### [What is needed]
Filter the records below for the word "Bookmark". Copy each line that holds it.
[Exercise inputs Boundary: Start]
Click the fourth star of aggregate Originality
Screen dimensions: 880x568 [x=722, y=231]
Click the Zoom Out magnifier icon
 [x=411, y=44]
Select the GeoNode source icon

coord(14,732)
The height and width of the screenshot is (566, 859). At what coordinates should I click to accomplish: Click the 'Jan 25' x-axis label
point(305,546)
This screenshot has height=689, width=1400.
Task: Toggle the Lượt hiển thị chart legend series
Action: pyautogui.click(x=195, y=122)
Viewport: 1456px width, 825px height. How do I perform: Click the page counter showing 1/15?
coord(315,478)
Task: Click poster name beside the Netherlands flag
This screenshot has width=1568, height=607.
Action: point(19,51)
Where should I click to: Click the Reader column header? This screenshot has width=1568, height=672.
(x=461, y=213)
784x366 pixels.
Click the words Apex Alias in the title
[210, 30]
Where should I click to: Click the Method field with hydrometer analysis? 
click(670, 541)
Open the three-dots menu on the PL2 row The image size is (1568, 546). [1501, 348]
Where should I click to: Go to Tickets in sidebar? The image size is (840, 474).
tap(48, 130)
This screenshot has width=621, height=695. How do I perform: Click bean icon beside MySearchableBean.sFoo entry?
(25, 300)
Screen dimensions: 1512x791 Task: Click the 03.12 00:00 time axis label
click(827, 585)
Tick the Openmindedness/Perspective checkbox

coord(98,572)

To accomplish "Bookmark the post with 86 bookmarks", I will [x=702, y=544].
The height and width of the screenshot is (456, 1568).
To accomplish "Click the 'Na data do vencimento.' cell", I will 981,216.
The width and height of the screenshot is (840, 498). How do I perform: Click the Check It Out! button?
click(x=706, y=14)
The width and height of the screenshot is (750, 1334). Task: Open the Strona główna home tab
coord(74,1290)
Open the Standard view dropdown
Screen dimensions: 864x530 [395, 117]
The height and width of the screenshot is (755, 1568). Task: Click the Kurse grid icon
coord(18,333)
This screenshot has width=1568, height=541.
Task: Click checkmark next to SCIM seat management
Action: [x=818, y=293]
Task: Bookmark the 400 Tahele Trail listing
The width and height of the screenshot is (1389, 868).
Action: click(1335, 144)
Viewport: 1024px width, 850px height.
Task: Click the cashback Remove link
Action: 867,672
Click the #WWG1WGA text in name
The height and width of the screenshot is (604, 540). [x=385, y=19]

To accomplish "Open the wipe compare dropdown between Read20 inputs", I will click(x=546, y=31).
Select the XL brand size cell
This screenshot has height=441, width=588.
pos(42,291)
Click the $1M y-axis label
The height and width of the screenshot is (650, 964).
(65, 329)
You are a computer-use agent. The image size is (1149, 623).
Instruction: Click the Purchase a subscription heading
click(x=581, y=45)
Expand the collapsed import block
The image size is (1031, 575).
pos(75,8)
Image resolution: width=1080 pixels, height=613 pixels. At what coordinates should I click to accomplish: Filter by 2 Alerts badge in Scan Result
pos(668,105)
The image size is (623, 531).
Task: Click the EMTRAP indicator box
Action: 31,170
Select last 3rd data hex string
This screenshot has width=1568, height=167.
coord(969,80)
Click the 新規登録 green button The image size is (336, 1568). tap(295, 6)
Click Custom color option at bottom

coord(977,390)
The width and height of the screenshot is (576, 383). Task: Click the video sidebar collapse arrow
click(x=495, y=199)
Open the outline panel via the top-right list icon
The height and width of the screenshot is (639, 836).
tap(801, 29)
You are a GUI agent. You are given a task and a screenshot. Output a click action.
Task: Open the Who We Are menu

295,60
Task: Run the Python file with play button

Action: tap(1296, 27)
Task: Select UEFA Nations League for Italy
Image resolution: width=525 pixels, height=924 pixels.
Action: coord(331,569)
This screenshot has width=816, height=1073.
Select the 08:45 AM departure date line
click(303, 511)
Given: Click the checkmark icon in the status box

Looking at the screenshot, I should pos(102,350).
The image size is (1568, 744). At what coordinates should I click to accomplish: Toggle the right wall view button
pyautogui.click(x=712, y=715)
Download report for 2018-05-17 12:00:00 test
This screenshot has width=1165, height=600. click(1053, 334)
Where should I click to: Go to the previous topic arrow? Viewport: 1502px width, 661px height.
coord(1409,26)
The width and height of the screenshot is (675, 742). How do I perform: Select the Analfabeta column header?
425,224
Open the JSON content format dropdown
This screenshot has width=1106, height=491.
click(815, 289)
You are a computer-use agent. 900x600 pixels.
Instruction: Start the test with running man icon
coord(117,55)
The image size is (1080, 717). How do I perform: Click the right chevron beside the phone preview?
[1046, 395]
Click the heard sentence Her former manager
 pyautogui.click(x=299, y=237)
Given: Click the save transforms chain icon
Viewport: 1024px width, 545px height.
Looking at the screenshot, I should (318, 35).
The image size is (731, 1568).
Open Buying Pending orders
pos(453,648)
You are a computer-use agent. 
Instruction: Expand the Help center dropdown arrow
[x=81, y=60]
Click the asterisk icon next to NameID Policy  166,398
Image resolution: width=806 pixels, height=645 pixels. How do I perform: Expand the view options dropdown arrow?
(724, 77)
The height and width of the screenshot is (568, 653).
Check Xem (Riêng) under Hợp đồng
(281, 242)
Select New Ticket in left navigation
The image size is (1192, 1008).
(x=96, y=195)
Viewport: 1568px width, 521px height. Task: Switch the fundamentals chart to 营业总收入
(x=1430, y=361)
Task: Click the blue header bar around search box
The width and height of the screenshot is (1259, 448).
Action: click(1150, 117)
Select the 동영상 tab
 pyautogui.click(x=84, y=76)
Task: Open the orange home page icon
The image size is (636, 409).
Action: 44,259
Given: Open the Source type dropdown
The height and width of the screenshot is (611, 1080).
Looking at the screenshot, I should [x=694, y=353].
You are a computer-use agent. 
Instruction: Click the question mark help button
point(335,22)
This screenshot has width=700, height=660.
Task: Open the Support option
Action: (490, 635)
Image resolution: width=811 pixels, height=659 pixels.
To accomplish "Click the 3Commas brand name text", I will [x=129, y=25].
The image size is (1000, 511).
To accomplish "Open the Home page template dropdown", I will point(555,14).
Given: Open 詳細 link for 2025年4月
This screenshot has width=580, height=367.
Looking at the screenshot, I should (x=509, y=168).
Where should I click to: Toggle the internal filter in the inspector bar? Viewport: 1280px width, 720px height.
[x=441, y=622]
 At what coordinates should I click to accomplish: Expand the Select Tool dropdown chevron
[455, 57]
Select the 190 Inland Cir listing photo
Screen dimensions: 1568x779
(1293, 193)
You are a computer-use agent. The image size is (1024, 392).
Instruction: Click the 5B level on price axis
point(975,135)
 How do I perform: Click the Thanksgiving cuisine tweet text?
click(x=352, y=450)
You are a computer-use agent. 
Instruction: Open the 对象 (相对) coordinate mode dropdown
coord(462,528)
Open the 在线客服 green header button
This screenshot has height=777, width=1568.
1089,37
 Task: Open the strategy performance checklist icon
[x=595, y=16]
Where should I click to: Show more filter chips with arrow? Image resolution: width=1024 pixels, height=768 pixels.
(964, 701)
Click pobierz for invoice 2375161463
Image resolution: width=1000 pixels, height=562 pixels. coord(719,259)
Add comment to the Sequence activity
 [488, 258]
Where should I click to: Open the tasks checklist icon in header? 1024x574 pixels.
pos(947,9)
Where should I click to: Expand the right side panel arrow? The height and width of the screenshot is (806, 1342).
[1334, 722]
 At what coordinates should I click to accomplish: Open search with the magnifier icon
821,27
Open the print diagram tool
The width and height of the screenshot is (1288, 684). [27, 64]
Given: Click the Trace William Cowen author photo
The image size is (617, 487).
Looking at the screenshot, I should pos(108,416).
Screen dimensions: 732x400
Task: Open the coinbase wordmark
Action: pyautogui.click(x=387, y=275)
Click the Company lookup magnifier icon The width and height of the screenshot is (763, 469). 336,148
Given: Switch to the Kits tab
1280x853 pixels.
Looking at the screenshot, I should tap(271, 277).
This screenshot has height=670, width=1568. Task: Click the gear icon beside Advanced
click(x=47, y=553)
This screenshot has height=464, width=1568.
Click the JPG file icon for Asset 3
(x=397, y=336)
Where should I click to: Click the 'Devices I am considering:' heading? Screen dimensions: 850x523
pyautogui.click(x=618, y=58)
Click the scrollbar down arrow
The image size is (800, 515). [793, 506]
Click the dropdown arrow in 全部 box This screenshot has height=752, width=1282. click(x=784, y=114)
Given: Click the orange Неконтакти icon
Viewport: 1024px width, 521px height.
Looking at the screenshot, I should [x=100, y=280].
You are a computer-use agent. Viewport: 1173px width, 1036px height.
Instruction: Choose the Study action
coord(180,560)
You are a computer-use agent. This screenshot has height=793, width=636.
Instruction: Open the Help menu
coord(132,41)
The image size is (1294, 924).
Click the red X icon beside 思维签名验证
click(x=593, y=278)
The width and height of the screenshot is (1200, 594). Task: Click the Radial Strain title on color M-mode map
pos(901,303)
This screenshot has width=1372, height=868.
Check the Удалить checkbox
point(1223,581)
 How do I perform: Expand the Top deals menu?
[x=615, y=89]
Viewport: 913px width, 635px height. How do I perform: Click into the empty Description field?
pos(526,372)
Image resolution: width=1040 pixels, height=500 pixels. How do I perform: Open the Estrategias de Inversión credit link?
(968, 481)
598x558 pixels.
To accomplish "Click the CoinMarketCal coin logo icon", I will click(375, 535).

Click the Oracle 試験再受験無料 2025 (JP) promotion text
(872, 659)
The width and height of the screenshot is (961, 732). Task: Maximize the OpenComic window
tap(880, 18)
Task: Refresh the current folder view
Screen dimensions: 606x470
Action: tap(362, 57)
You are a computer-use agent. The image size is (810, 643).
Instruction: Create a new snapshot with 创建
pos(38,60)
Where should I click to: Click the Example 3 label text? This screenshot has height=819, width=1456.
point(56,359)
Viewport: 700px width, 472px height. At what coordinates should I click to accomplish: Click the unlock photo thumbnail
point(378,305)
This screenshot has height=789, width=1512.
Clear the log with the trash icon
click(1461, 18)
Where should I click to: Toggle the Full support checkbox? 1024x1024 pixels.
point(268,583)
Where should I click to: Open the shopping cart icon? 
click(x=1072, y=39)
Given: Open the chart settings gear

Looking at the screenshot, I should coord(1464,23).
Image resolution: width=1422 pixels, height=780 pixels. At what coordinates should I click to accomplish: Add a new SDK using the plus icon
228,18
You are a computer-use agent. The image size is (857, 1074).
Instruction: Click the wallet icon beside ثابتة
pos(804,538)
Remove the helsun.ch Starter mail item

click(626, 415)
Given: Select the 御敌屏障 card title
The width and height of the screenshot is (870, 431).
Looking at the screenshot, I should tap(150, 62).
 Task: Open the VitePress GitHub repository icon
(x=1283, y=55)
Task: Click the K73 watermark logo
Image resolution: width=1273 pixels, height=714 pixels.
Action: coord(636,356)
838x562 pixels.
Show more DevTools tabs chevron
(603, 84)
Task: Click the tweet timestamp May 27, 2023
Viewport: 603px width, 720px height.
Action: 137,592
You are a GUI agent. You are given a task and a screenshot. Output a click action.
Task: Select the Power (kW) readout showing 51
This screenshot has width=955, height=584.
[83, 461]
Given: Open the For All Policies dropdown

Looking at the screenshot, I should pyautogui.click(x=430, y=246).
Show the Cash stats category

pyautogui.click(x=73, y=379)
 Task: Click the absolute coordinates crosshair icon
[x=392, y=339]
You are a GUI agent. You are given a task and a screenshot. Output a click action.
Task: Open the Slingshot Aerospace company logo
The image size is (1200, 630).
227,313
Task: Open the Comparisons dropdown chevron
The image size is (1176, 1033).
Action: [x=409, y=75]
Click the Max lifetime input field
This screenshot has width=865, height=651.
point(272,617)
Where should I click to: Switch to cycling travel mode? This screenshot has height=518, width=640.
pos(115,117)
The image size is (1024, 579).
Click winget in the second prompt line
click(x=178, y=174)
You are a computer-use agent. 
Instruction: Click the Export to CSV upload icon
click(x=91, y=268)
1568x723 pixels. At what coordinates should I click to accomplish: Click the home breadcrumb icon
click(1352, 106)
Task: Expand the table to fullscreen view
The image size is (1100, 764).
[Exercise inputs Boundary: End]
### [Final answer]
To accomplish "Bookmark the post with 86 bookmarks", I will [x=702, y=544].
Task: Bookmark the 400 Tahele Trail listing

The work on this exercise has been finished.